What: Shares of Dynavax Technologies (NASDAQ: DVAX ) , a clinical-stage biopharmaceutical company focused on infectious and autoimmune disease, imploded, falling as much as 42% after reporting its findings from a meeting with the Food and Drug Administration over its biologic license application for hepatitis-B vaccine Heplisav.
So what: What's causing today's tumble is squarely in Dynavax's first line of the FDA's findings, "The safety database does indeed need additional subjects." This simple phrase means that an additional safety trial will need to be conducted before the FDA will even consider Heplisav for approval. That means more time and more money for Dynavax. The conclusion that additional trials would need to be run was reached on the basis that the existing data subset would have drastically limited its approval to a small amount of people. In addition to understanding what the FDA would like to see in additional safety trials, Dynavax also has manufacturing concerns to contend with as noted by the FDA in its complete response letter to the company.

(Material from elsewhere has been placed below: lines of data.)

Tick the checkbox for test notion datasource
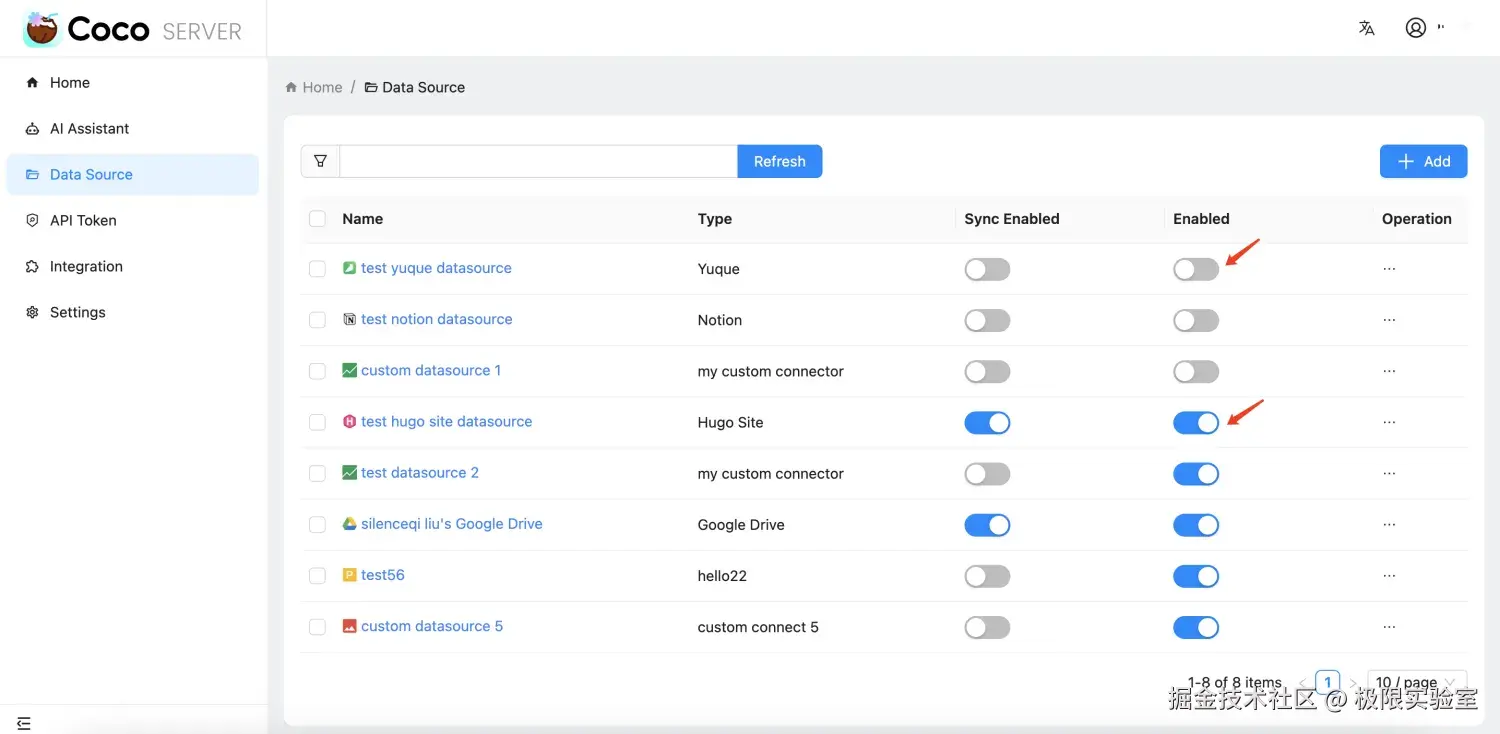317,320
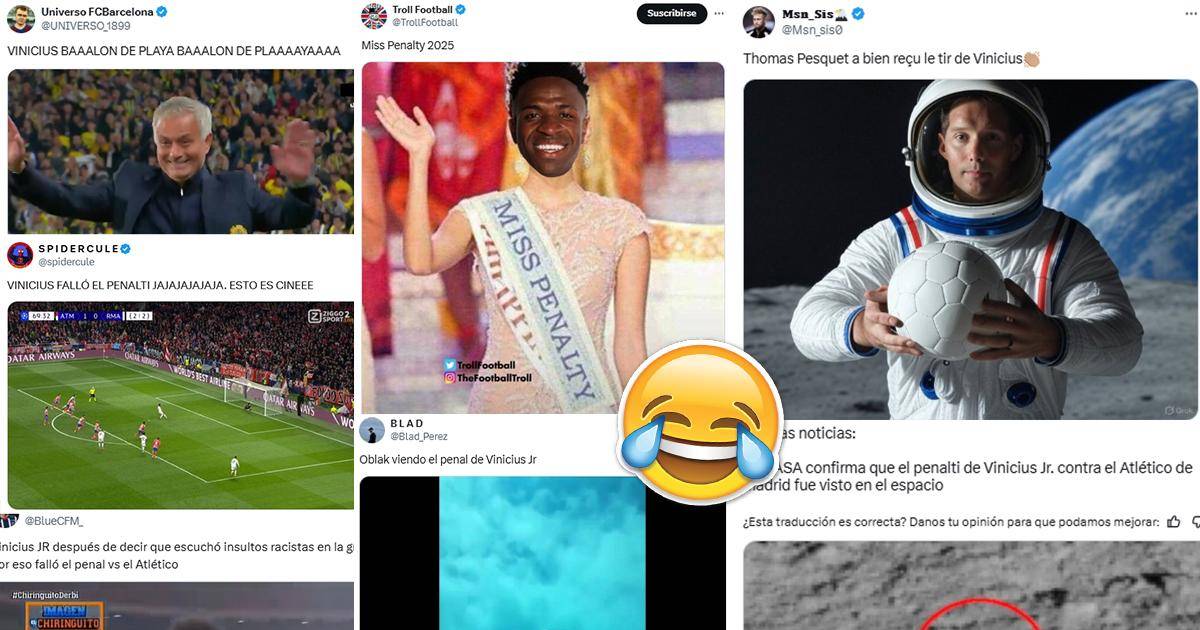Screen dimensions: 1200x630
Task: Click the thumbs-up translation feedback icon
Action: point(1173,521)
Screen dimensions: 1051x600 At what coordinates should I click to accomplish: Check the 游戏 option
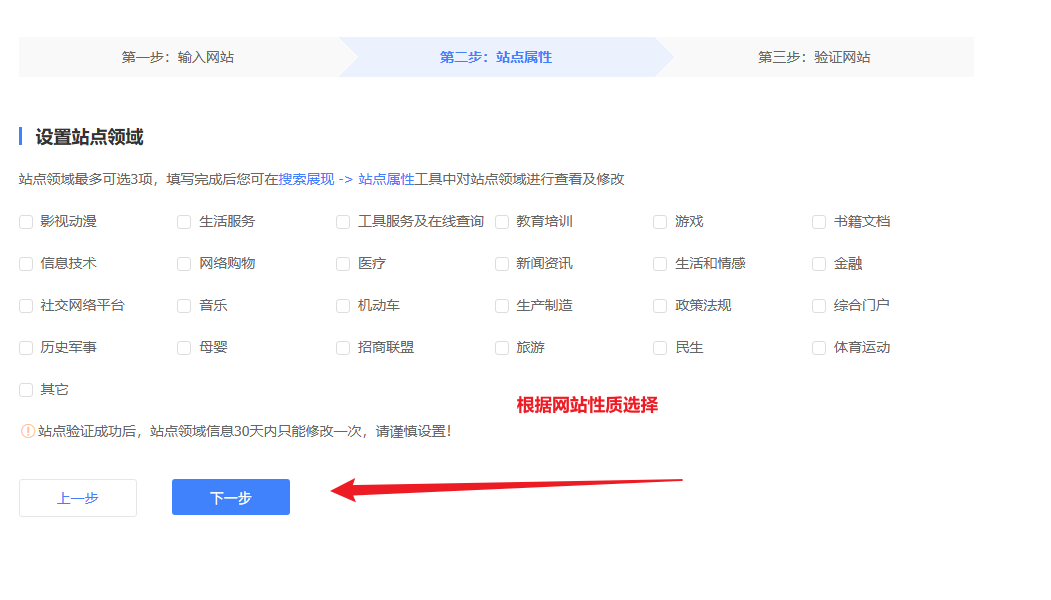pyautogui.click(x=660, y=222)
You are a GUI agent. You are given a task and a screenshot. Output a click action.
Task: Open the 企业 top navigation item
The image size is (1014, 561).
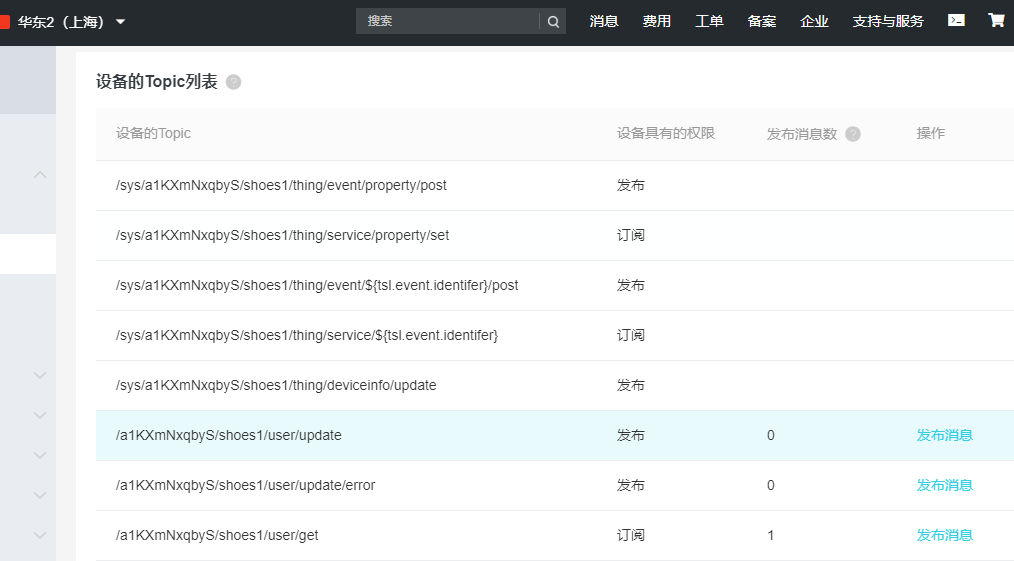point(814,21)

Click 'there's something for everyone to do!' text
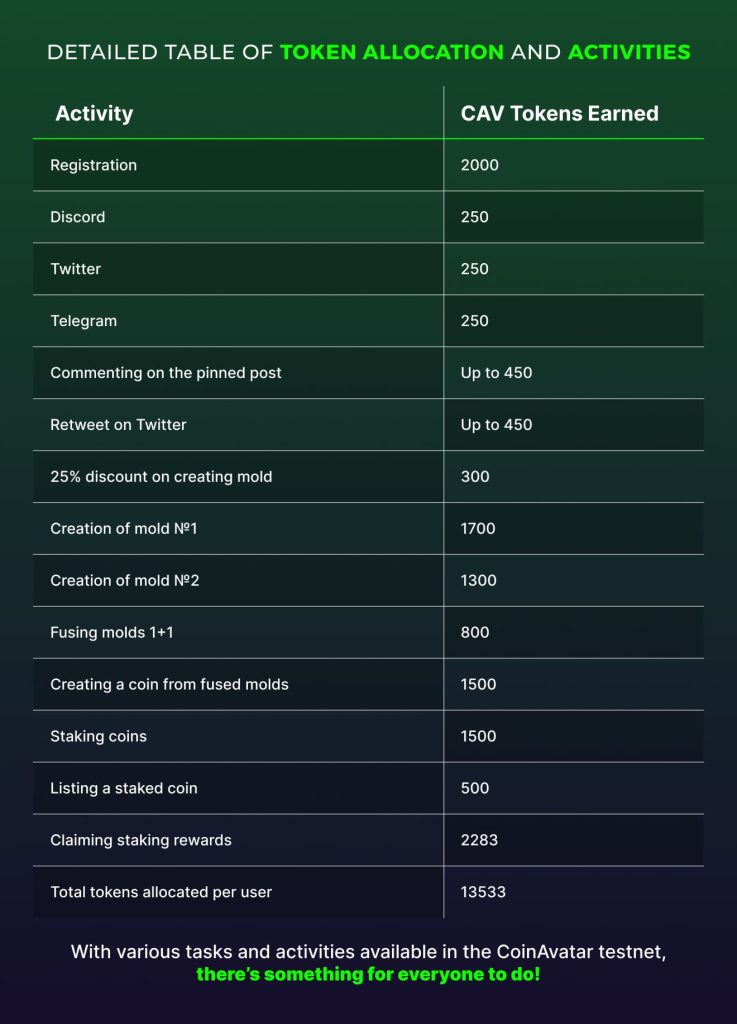(x=368, y=973)
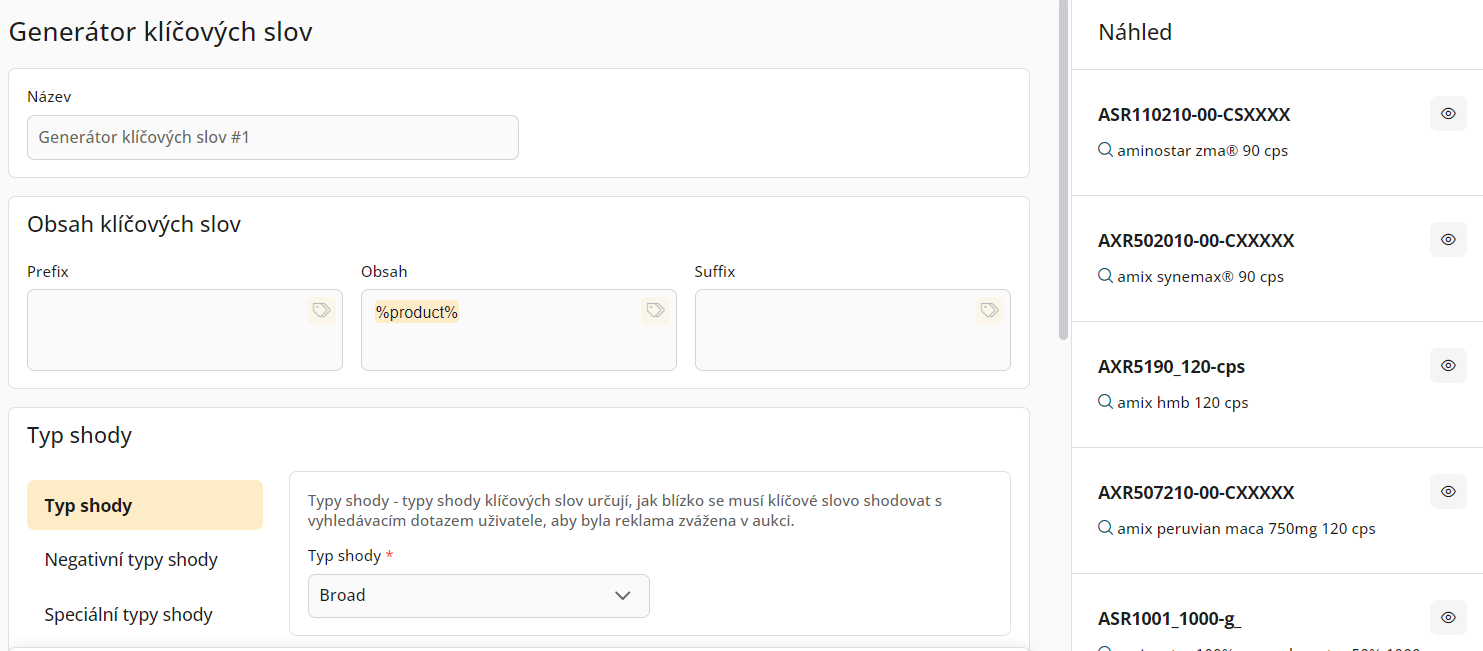The width and height of the screenshot is (1483, 651).
Task: Toggle eye preview for AXR5190_120-cps
Action: [x=1447, y=366]
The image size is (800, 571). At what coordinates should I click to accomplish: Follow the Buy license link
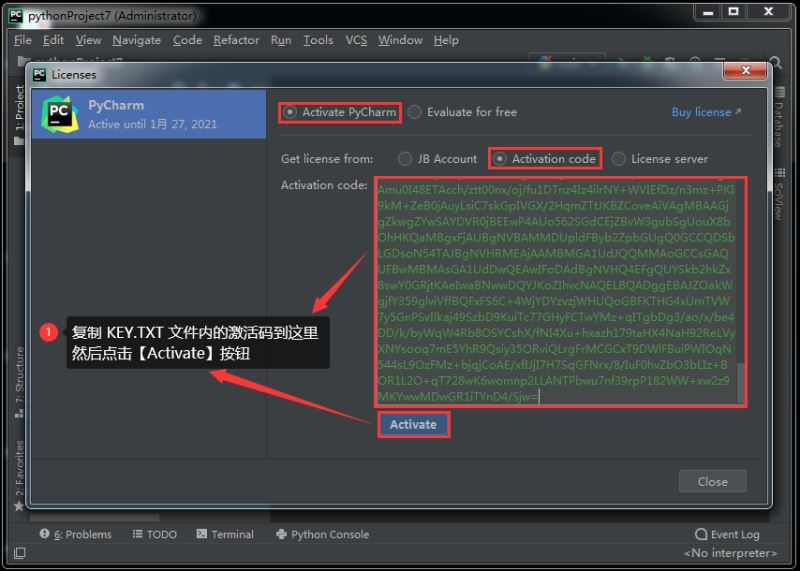point(706,112)
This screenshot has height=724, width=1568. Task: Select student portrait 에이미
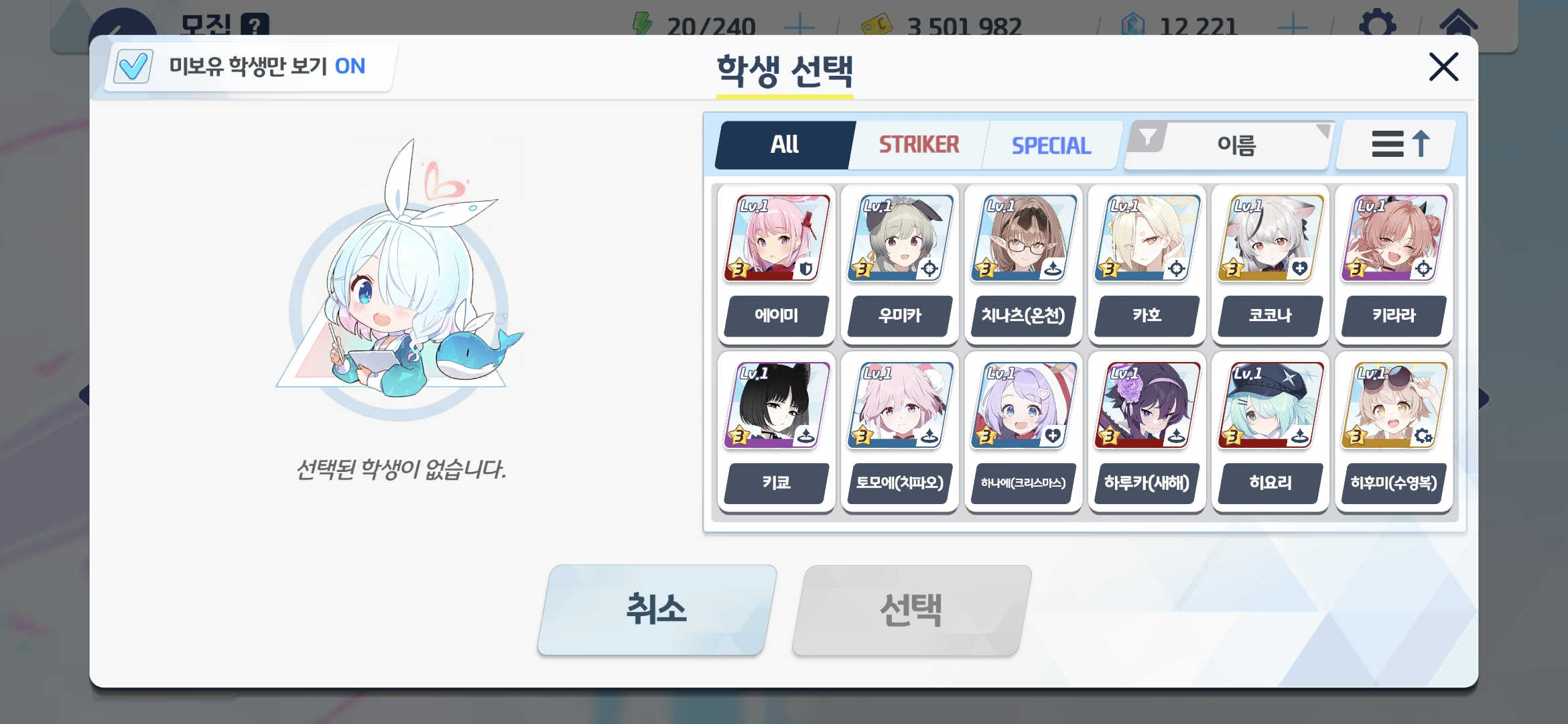(777, 238)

Now what: Things just keep getting worse for Dynavax! With the company still needing to address its CRL concerns and now needing to run an additional safety trial, I suspect it could be another 18 months before Heplisav again sees the light of day. By then, Dynavax will have burned through what I suspect will be all of its remaining cash, forcing it to turn to a potentially dilutive secondary offering. If you haven't already thrown the caution tape around this situation, allow me to do so for you! I suggest being an innocent bystander and letting future data do the talking.